Problems:
**1.** In the manure spreader thread, where does Fordfarm say the series number is on his spreader?
**2.** Copy the stretch of the manure spreader thread from "http://img.photobucket.com/albums/v143/Dachshund/Spreader002.jpg" through "be greatly appreciated." word for word.

Reading passage:
— Begin —

# John Deere Manure Spreader



## Danh

I am currently rebuilding a manure spreader. All I know is that its a john deere. Can anyone tell what year and model this one might be? Also, would there be a identification number on it anywhere?

Thanks,
Daniel


----------



## Danh

Another picture


----------



## Live Oak

Welcome to Tractor Forum Dan! Not sure I will be of much help with identifying your manure spreader. About the only thing that comes to mind is to try looking on the JDpart website and doing an equipment search under spreader. All of the various models come up but not all if any I looked at had pictures. Maybe you pictures may hit on something with John or Galen.


----------



## Fordfarm

I just got done "refurbishing" a JD spreader similar to that one. Mine is a model "L" from the 1940's. Yours looks to be the same model, but newer (late 50's to early 60's), I'm not sure when they started making the PTO drive models. It could also be a model 34. Are there any numbers stamped ANYWHERE on it? Mine has the series number right above the tongue. Looks like a fun project, though! 

Before:
http://img.photobucket.com/albums/v143/Dachshund/stuff007.jpg

Nearly done:

http://img.photobucket.com/albums/v143/Dachshund/Spreader002.jpg


----------



## Danh

I have been searching for pictures of the R but have not found anything. Anybody know where I might find some? I looked at the JDparts.com and you can add it in "My Equipment" but once you do a search for parts the R is not in the list. Any help would be greatly appreciated.

— End —

Listed entries:

— Begin —

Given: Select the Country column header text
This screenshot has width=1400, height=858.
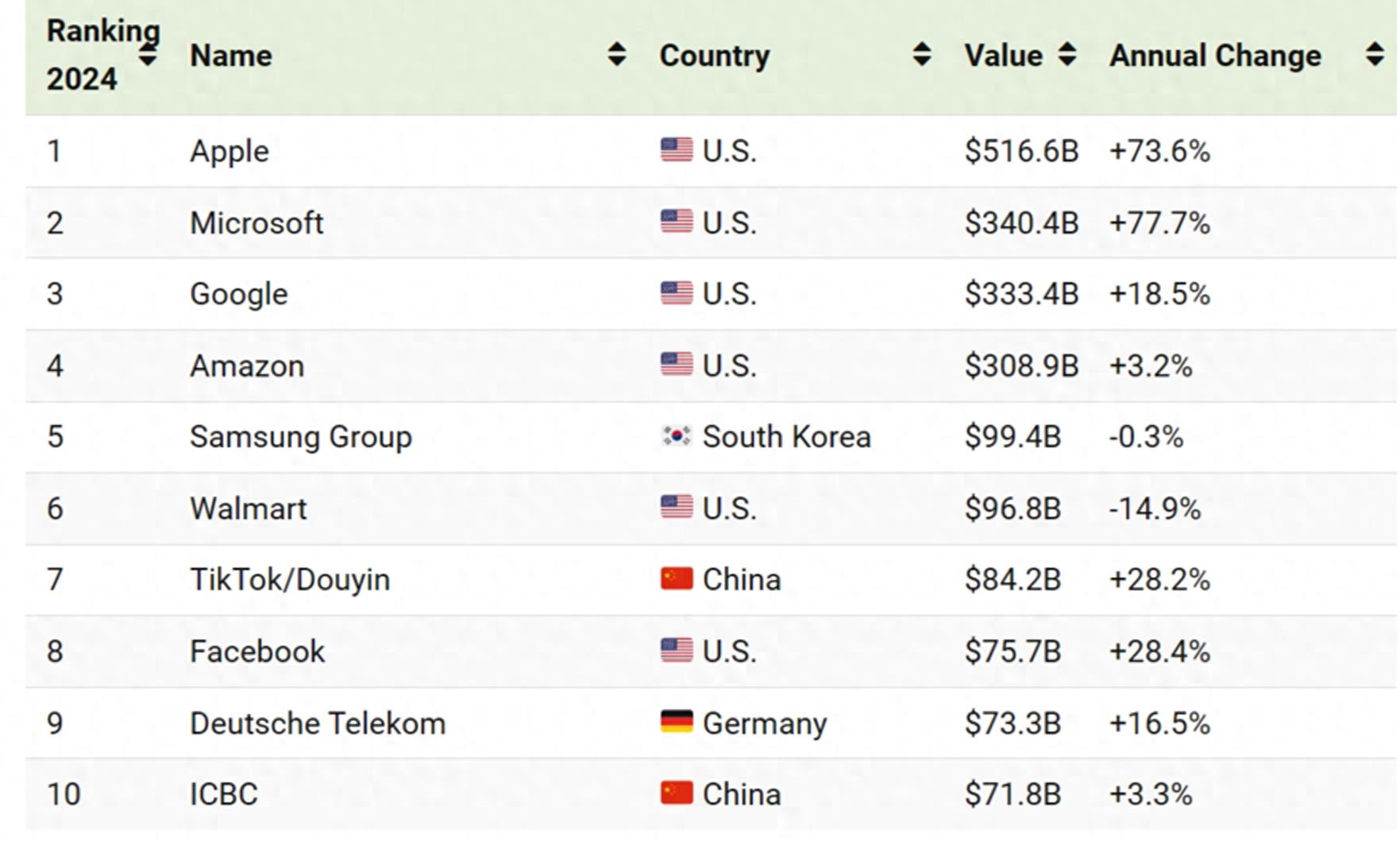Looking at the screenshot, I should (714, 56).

— End —
— Begin —

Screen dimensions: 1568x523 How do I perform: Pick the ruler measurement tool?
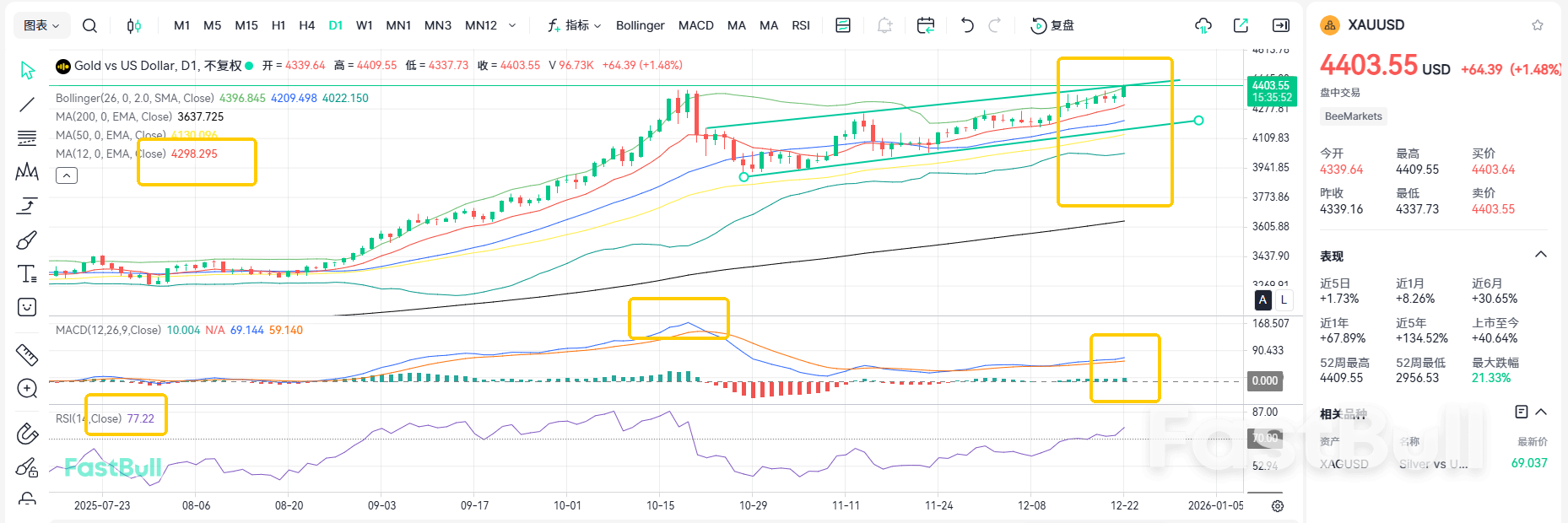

— End —

Final answers:
**1.** Right above the tongue.

**2.**
http://img.photobucket.com/albums/v143/Dachshund/Spreader002.jpg


----------



## Danh

I have been searching for pictures of the R but have not found anything. Anybody know where I might find some? I looked at the JDparts.com and you can add it in "My Equipment" but once you do a search for parts the R is not in the list. Any help would be greatly appreciated.